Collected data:

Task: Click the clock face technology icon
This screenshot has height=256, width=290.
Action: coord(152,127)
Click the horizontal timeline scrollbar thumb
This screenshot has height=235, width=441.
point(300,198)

_INSTRUCTIONS FOR THE TASK_: Copy the data above in its entirety, exactly as given.

_YOUR SOLUTION_:
Task: Click the clock face technology icon
This screenshot has height=256, width=290.
Action: coord(152,127)
Click the horizontal timeline scrollbar thumb
This screenshot has height=235, width=441.
point(300,198)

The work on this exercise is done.